DU RÉCHAUFFÉ

L’avez-vous remarqué? Alors que l’hiver “prend vigueur” comme le dit la chanson, on en vient – enfin! – à contester de toutes parts les ayatollahs du réchauffement global, ceux qui nous prédisaient la fin de notre monde, sinon la fin du monde, pour très bientôt. Et, dans nos journaux favoris, leurs défenseurs patentés – on ne citera pas de noms, en vertu de la sacro-sainte confraternité qui n’est pourtant, chacun le sait, qu’une “haine vigilante” – commencent à baisser le ton: on les sent soudain plus frileux. On a même des raisons de croire que quelques-uns d’entre eux vont, avant peu, retourner leur veste (ce qui n’est pas forcément la pire manière, au vrai, d’affronter les froidures) .
Les avait-on cependant assez rebattues, nos malheureuses oreilles, avec les conclusions du GIEC, ce Groupement Intergouvernemental d’Experts sur l’Évolution du  Climat qui prétend régenter nos mœurs et nos pensées: Le Big Brother d’Orwell s’est armé d’un thermomètre et d’un baromètre, comme un médecin de Molière de sa seringue à clystère. On sait aujourd’hui (les aveux les plus doux sont ceux qui se mangent froid, aurait affirmé sans désemparer notre ami le maire de Champignac) que lesdits experts se contentent de recopier, sans les vérifier, des affirmations péremptoires, mais fausses, publiées on ne sait pas trop où par on ne sait pas trop qui: du réchauffé, mal réchauffé d’ailleurs, en quelque sorte.
Ainsi des glaciers de l’Himalaya qui devaient avoir disparu, par fonte et ablation, en 2035. Maldonne et gourance, ce n’était pas prévu en réalité avant 2350 – ce qui apporte, pour le coup, une différence de degré (on ne fait pas allusion ici à des degrés centigrade, même si on ne s’est jamais refusé, on doit l’avouer, au plaisir d’un calembour, en général, et, en particulier, à la joie profonde d’un mauvais calembour), outre une différence de nature. Devant cette perspective à long terme, plus de trois siècles, on peut penser qu’il n’y a pas encore péril en la demeure, et que bien des événements, non prévus parce qu’imprévisibles, même par des experts, peuvent survenir d’ici-là. Appelons Lord Keynes à la rescousse pour rappeler que “à long terme, nous serons tous morts“, ce qui contribue, somme toute, à redresser les perspectives.

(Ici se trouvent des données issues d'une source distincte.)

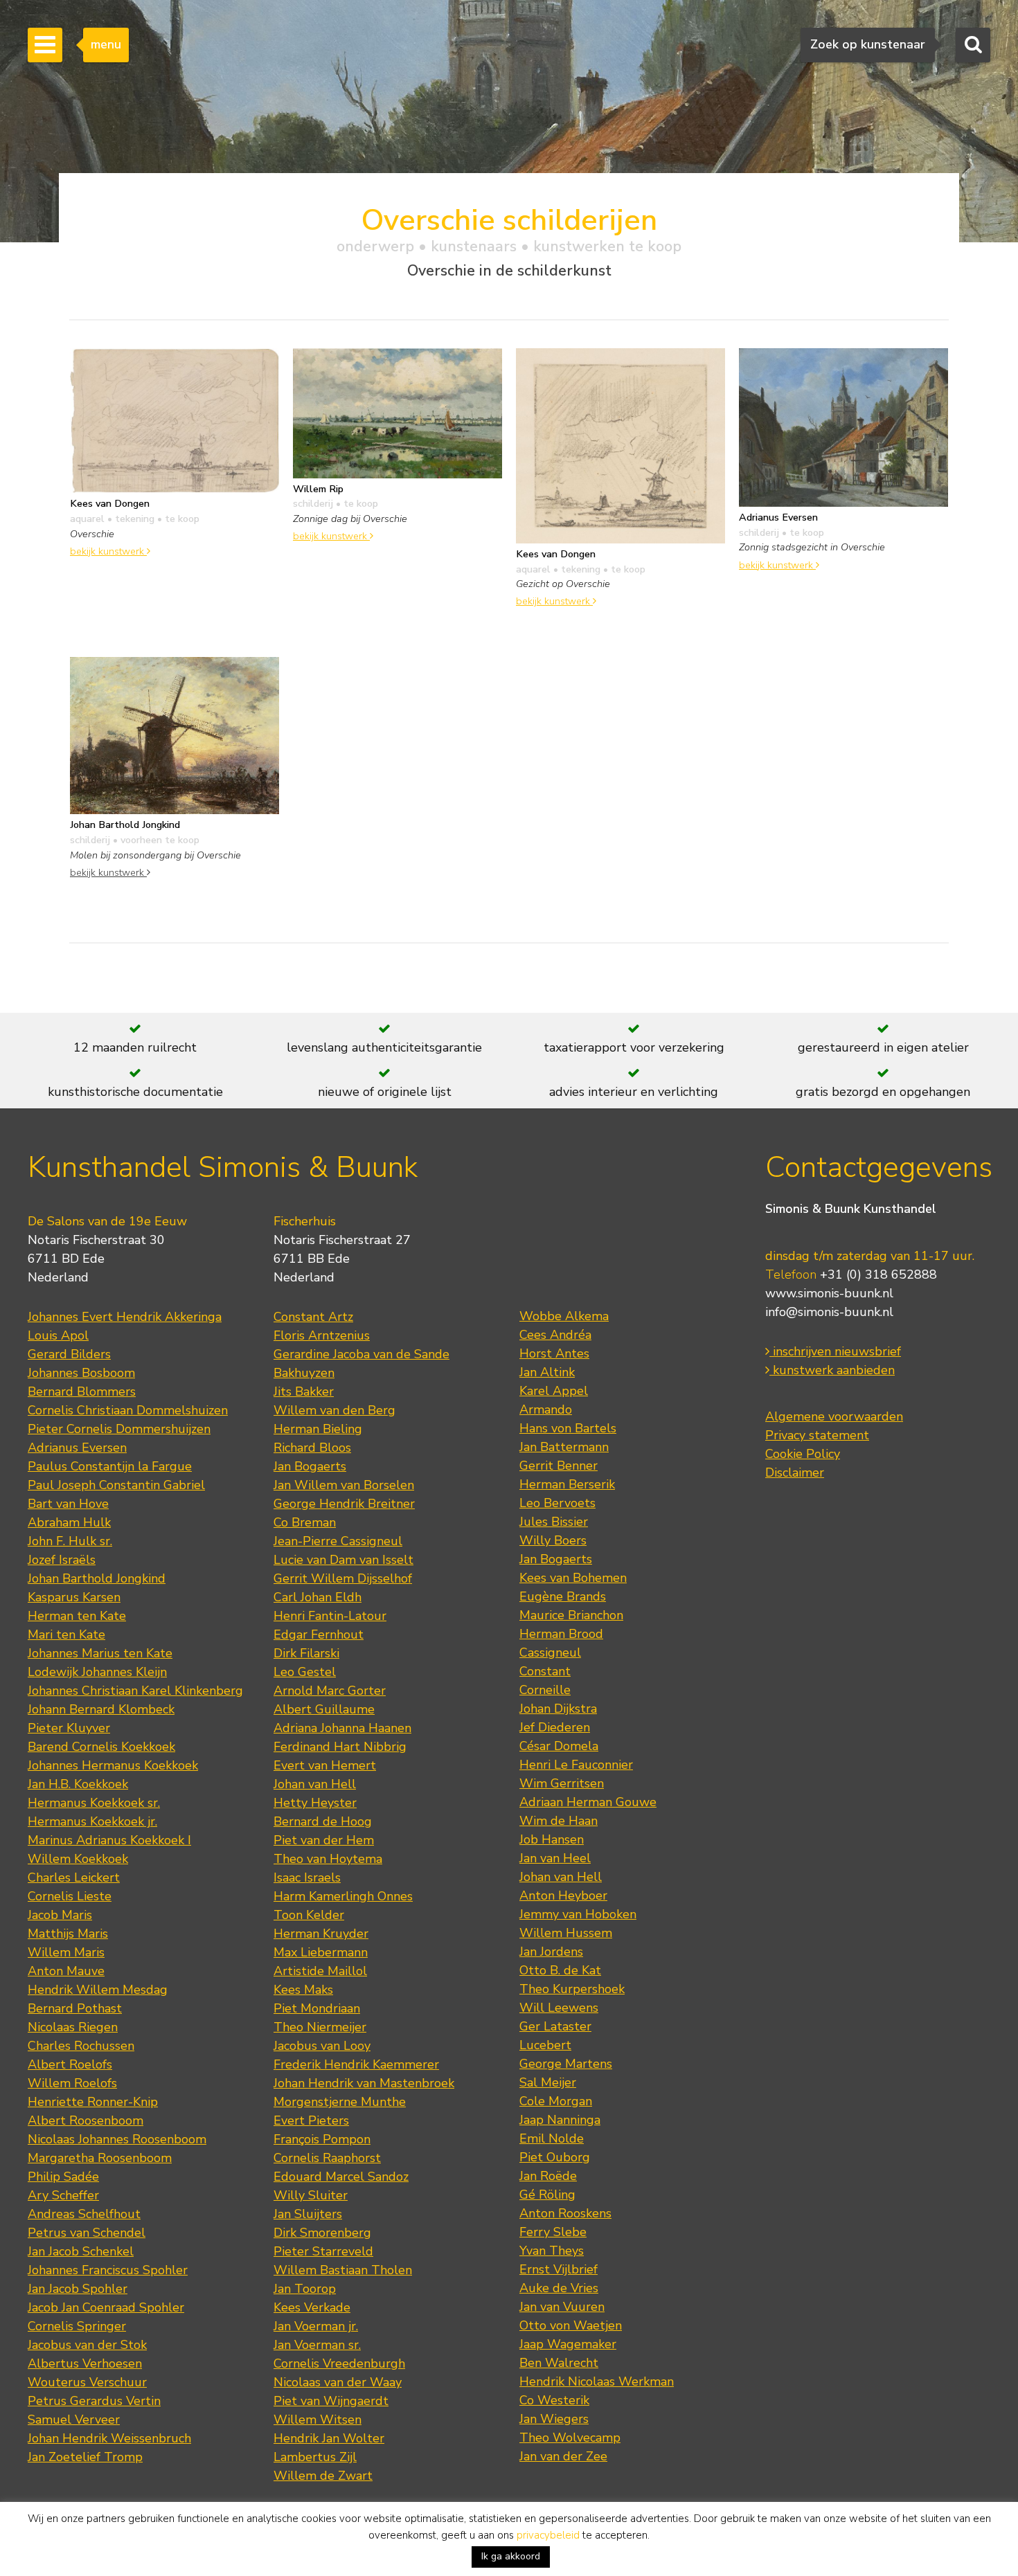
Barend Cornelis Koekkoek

Le GIEC, tout le montre, adopte un comportement de secte ou de parti stalinien: hors de nos dogmes, point de salut. Foin, d’ailleurs, de la méthode scientifique. Le GIEC réchauffe entre amis sa petite soupe dans son petit coin, façon apprentis sorciers touillant des bouillons d’onze heures entre cornues et alambics, et tout un chacun est prié d’avaler sans se plaindre le brouet élaboré par ces messieurs. Y a-t-il, même pas des opposants, des incrédules? Le GIEC, mails à l’appui entre les conjurés et secret professionnel en bandoulière, va d’abord les ignorer avant de les excommunier pour climatoscepticisme, par le truchement de plumitifs promus motu proprio inquisiteurs, comme on ostraciserait, à bon droit cette fois, des pseudo-fascistes pour populisme.
Le GIEC, à vrai dire, évoque la Jolie Rousse d’Apollinaire qui n’était ni jolie ni rousse, ou encore le Peloton de Protection et de Reconnaissance du “Hussard bleu” de Roger Nimier “où on ne protégeait rien du tout, et où on reconnaissait seulement qu’on s’ennuyait ferme”. À savoir que ses membres, à en juger par ce qui transparaît maintenant, ne sont ni experts, sauf en communication, ni capable de déterminer l’évolution du climat. Au demeurant, qui le pourrait en considérant les ignorances des meilleurs scientifiques – qui sont aussi, comme par hasard, les plus modestes? S’il revenait parmi nous, Georges Clemenceau dirait peut-être que le climat, encore plus mal connu que la planète au XVIIème siècle, est une chose bien trop sérieuse pour être, à vues humaines, confiée à des climatologues.
Nos citations, on le reconnaît, ont quelque chose de réchauffé. Espérons seulement qu’elles contribueront à nous rafraîchir les idées.